IPA
- Founded: 1992; 34 years ago
- Location: United Kingdom;
- Members: ▲1,236 (2025)
- General Secretary: Philip Flower
- Chairman: Phillip Petitt
- Website: www.ipapilot.com

= Independent Pilots Association (United Kingdom) =

The Independent Pilots Association (IPA) is a professional association and trade union in the United Kingdom, which promotes the welfare and interests of flight crew.

==Overview==
The IPA carries out a variety of initiatives that aim to support and enhance British aviation and its members' working environment and job security. These range from improving flight safety through training and educational programs and initiatives, lobbying Government, funding research initiatives to representing crews with career and employment issues.

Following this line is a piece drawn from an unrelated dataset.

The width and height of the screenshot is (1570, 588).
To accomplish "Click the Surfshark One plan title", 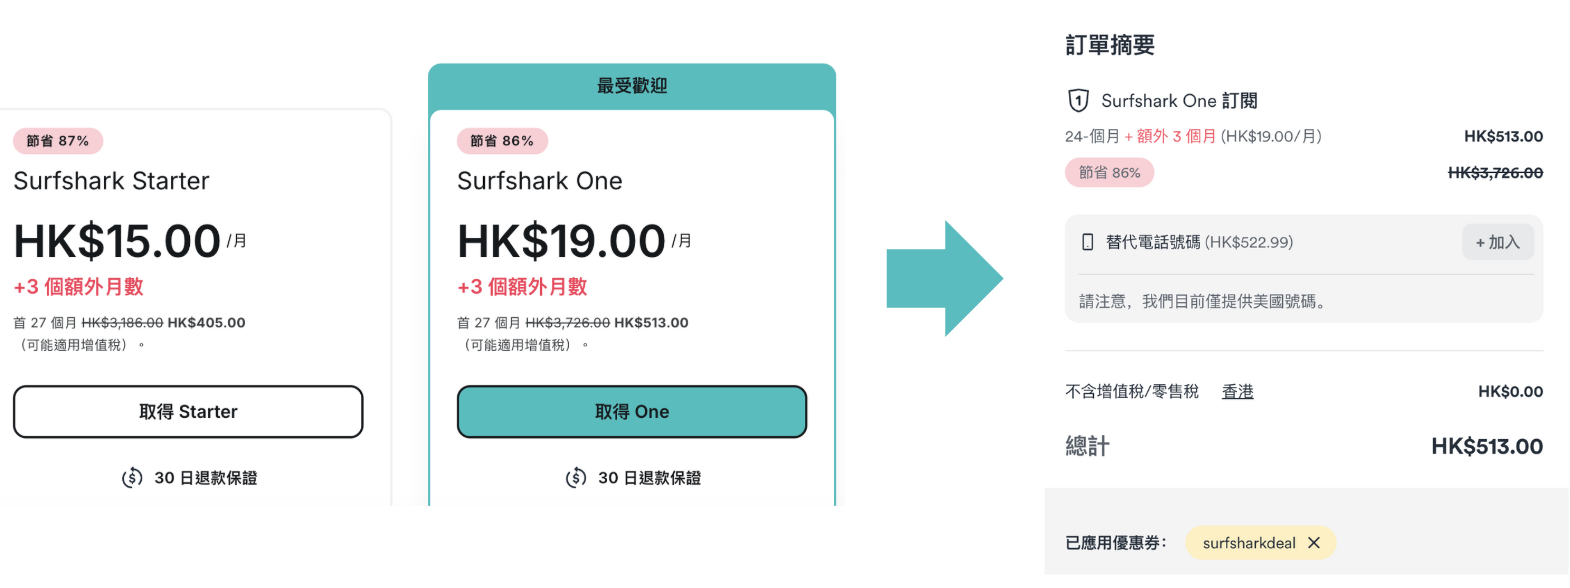I will click(x=540, y=181).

The origins of the Association can be traced to the early 1990s when a self-help group was organised at the Gatwick Airport job centre for pilots out of work following the collapse of Air Europe in 1991.

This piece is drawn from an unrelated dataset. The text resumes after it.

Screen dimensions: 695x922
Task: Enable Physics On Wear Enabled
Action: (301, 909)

By the spring of 1992 most of the pilots were back in jobs, many with a new airline Excalibur Airways. A specialist in financial affairs suggested that if fifty or more of them formed a group then it would be possible to get better rates on pension provision, loss of licence insurance and similar services. As a result the Independent Pilots Association was created.

The IPA took premises in Haywards Heath in the back office of a benefactor. Although not in a position to help financially, the IPA lent support, office and storage space to the Dan Air Pilots Action Group who sought compensation from British Airways (BA) when Dan Air (Dan Air Services Limited) was taken over by BA and several more pilots found themselves out of work and seeking fair representation.

Steady growth of membership has been experienced over the years with new members coming from both ends of the career spectrum. Current membership is spread throughout all British operators, from flying schools and air taxi operators to major airlines, as well as some overseas.

In the early 2000s, Noel Baker, one of the founding members and a long serving Director, suggested the idea of a parallel organisation that would be a Union. This was instituted in 2006 and initially was known as the Independent Pilots Federation (IPF). The IPF Union would offer all the advantages of such an organisation and offering the opportunity for some pilots to have a recognition agreement in their airline or similar organisation. The reason that the IPA could not become a Union is that a ruling in the IPA's constitution required a 75% majority of all registered members to vote in favour. Since the majority of the original founding members had been badly let down by their own union in 1992 they were not inclined towards such a grouping.